The Central Metal & Supply Company of Baltimore city, "a corporation duly incorporated under the laws of the state of Maryland," having purchased the leasehold estate in a certain lot of land in Baltimore city, brought this suit on the 31st day of May, 1907, against the appellants, as the present owners of the reversion in said lot, for a specific performance of the covenant in the lease of the lessor, "her heirs and assigns," upon payment of the amounts specified therein, to convey the fee to the lessees, their "heirs and assigns." The bill alleges that the defendants, Charles Hollander and Elsie Hollander, his wife, and Lee M. Hollander, are nonresidents, and that the plaintiff, in January, 1907, addressed a letter to these defendants notifying them of its desire to redeem the ground rent under the lease, and prepared and forwarded to them for execution a deed from them to the plaintiff of the fee in said lot, which they refused to execute on the ground that "the said rent is not redeemable." After an order of publication had been passed against the nonresident defendants, Charles S. Hollander and wife filed a motion to rescind the order and to quash the proceedings, on the ground (1) that a suit for the specific performance of a contract is a suit in personam, and cannot be maintained against a nonresident on service by publication, and (2) that the order of publication in this case does not contain a sufficient description of the property to inform the defendants of the property involved in the suit. Some time after this motion was filed, Lee M. Hollander filed a similar motion, alleging, as an additional reason for rescinding the order as against him, that at the time of the bringing of the suit he was a resident of the state of Maryland.

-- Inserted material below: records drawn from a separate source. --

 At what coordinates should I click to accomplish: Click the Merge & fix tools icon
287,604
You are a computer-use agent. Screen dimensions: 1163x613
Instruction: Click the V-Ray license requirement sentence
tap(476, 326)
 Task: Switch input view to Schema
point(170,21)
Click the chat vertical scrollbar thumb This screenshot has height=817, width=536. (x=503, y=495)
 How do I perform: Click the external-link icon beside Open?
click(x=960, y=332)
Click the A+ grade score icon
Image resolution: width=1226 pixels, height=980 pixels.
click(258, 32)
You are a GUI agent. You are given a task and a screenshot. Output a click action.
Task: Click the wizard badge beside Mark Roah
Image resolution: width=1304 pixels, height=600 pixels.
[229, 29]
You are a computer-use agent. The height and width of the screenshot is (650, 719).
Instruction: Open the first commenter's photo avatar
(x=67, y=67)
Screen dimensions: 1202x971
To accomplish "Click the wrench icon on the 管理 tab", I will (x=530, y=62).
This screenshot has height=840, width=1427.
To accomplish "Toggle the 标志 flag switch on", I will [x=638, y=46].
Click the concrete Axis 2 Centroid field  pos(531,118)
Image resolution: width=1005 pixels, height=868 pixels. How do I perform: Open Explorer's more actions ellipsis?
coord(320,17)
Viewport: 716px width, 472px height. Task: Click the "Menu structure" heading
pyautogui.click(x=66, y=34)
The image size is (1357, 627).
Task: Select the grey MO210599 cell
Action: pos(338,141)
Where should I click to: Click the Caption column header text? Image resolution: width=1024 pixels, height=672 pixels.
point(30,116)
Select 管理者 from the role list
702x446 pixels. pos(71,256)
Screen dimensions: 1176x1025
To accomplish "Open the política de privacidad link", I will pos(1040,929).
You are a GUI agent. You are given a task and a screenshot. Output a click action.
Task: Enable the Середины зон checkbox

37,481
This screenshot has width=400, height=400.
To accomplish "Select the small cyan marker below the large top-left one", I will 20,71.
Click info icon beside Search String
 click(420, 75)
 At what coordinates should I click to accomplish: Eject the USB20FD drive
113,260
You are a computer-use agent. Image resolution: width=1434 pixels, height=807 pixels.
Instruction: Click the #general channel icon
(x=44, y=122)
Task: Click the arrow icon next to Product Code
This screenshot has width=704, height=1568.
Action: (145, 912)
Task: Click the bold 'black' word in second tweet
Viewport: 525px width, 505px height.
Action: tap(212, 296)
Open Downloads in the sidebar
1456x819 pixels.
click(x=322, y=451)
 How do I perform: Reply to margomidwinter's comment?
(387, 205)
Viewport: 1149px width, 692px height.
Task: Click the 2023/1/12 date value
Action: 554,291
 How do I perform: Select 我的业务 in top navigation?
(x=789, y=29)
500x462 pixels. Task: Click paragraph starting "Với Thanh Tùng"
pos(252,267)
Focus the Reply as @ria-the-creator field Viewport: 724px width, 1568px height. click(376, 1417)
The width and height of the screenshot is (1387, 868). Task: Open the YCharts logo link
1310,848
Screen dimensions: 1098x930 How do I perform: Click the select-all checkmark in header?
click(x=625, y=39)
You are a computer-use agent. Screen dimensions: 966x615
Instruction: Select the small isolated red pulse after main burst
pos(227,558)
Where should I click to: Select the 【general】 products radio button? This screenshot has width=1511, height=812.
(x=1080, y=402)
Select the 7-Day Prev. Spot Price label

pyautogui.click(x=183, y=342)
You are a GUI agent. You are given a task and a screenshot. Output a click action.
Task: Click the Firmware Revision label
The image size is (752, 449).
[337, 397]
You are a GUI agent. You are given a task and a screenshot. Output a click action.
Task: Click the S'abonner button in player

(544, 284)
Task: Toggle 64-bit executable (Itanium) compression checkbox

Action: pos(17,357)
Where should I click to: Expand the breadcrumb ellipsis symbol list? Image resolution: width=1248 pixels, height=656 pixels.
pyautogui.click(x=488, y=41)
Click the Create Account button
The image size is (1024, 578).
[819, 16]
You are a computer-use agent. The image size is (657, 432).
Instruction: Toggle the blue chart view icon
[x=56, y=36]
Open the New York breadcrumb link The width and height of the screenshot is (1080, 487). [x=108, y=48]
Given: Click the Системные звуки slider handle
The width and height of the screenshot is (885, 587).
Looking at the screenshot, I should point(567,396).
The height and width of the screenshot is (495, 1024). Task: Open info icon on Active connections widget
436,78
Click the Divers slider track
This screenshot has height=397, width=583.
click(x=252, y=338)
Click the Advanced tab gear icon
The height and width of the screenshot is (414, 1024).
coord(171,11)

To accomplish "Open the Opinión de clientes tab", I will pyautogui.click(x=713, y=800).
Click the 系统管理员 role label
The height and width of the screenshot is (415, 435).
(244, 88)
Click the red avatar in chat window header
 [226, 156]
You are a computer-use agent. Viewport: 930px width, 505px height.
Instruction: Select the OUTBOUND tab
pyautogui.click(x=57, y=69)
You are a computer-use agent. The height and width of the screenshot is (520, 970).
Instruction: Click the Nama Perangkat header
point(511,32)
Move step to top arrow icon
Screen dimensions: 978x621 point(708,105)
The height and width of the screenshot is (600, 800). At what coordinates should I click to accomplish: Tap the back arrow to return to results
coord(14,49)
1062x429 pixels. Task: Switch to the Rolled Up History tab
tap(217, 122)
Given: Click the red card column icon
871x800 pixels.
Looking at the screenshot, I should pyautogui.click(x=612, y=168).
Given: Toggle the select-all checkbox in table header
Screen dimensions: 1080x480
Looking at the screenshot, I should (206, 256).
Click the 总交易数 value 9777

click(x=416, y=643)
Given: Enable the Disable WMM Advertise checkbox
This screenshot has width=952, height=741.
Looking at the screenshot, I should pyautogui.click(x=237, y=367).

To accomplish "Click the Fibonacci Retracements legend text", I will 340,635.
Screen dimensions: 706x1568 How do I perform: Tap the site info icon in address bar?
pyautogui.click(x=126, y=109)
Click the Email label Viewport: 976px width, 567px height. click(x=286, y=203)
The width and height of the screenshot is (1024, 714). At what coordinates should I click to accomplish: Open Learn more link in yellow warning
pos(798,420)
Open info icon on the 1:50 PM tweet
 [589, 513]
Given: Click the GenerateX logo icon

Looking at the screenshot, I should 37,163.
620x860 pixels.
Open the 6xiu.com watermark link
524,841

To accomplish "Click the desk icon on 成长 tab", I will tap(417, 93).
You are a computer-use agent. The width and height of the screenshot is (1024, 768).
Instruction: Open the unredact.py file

The case of Worthington v. Lee, 61 Md. 530, was for specific performance of a covenant for a renewal of a lease for 99 years, renewable forever, and for an injunction to restrain an action of ejectment for the recovery of the premises. Some of the non-resident defendants appeared and pleaded to the jurisdiction of the court to grant relief, while against others interlocutory decrees were entered in default of appearance and answer. The notice to nonresidents was by publication, and the court, in dealing with the case as against the nonresident defendants, said:

"If the application was for a sale of the property, or for a simple conveyance thereof, those objects could be accomplished by the appointment of a trustee, as provided by Code Pub. Gen. Laws 1904, art. 16, §§ 67, 135. But those provisions of the statute do not apply in a case like the present, where the object of the decree is to secure to the plaintiff the specific execution of the covenant, whereby she is entitled to obtain a renewed lease, with important and valuable personal covenants of the lessors, and without which it would not be an instrument of the character contemplated by the covenant decreed to be performed. The court could direct a lease for 99 years to be made by a trustee, but not with covenant for renewal, and other personal covenants, to bind personally the owners of the reversion, their heirs and assigns. The court could, through the instrumentality of a trustee, direct the conveyance of an estate, or the transfer of a right, but not the making of personal covenants, in the absence of the parties, to bind them personally, and those who may stand in privity with them. The court possesses no such power as that inherently, and the statute does not confer it."

In the case of Hart v. Sansom, 110 U.S. 151, 3 S.Ct. 586. 28 L.Ed. 101, cited and relied on in Worthington v. Lee, supra, the court said:

"It would doubtless be within the power of the state in which the land lies to provide by statute that if the defendant is not found within the jurisdiction, or refuses to make or to cancel a deed, this should be done in his behalf by a trustee appointed by the court for that purpose."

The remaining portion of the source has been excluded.